Lao Tzu imagined the universe to be informed by an omnipresent, omnipotent Principle, which he called Tao. Now this word Tao means primarily “a road,” “a way”; and Lao Tzu’s Principle may therefore be conveniently translated by “the Way.”
Fearing, however, some confusion from the use of this term, the philosopher was careful to explain that “the way which can be walked upon is not the eternal Way.” But he never tells us definitely what the Way is. In one place he says it cannot find expression in words; in another he says, “Those who know do not tell; those who tell do not know.”
The latter saying was used by a famous poet as a weapon of ridicule against the treatise. “If those who know,” he argued, “do not tell, how comes it that Lao Tzu put his own knowledge into a book of five thousand and more words?”
We are assured, however, by Lao Tzu that “just as without going out of doors we can know the whole world, so without looking out of window we can know the Way.”
Again we have, “Without moving, you shall know; without looking, you shall see; without doing, you shall achieve.”
Meanwhile, we are left to gather from isolated maxims some shadowy idea of what Lao Tzu meant by the Way.

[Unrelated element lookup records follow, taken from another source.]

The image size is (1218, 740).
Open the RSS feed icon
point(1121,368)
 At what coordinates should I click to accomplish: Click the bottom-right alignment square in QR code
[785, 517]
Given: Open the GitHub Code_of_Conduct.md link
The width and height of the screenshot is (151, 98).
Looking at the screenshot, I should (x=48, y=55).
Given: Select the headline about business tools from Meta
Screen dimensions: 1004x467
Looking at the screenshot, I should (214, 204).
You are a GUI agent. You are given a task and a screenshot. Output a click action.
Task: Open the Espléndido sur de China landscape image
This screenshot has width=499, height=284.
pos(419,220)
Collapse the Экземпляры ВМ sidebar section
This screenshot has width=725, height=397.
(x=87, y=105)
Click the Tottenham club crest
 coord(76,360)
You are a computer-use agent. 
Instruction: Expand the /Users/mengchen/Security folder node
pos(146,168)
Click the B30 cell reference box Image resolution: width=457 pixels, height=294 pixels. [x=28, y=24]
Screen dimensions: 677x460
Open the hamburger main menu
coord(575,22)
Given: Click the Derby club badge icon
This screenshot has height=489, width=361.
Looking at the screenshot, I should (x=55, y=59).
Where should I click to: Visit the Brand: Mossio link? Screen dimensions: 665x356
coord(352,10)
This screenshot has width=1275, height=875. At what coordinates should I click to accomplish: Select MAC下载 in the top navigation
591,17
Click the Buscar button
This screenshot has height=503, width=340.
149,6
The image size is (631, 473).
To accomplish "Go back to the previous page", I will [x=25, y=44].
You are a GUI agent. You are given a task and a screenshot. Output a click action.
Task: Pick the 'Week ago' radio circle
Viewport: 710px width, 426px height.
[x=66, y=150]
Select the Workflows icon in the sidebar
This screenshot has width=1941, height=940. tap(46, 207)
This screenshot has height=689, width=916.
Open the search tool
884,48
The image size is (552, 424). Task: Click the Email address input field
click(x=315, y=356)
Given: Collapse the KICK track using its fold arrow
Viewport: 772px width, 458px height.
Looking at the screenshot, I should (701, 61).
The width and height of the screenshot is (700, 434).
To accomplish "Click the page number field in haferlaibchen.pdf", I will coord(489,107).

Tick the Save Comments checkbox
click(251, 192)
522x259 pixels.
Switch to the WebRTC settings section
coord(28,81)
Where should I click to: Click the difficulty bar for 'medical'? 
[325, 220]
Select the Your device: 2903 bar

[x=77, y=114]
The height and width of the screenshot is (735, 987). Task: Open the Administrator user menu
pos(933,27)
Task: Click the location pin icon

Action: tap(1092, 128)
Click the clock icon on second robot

It seems to have been a perpetual accommodation of self to one’s surroundings, with the minimum of effort, all progress being spontaneous and in the line of least resistance.
From this it is a mere step to doing nothing at all, the famous doctrine of Inaction, with all its paradoxes, which is really the criterion of Lao Tzu’s philosophy and will be always associated with Lao Tzu’s name.
Thus he says, “Perfect virtue does nothing, and consequently there is nothing which it does not do.”
Again, “The softest things in the world overcome the hardest; that which has no substance enters where there is no crevice.”
“Leave all things to take their natural courses, and do not interfere.”
“Only he who does nothing for his life’s sake can be truly said to value his life.”
“Govern a great nation as you would cook a small fish,”—do not overdo it. Do not try to force results. The well-known Greek injunction, “not to go beyond one’s destiny,” ouk huper moron, might well have fallen from Lao Tzu’s lips.
All this is the Way, which Lao Tzu tells us is “like the drawing of a bow,—it brings down the high and exalts the low,” reducing all things to a uniform plane.
He also says that if the Way prevails on earth, horses will be used for agricultural purposes; if the Way does not prevail, they will be used for war.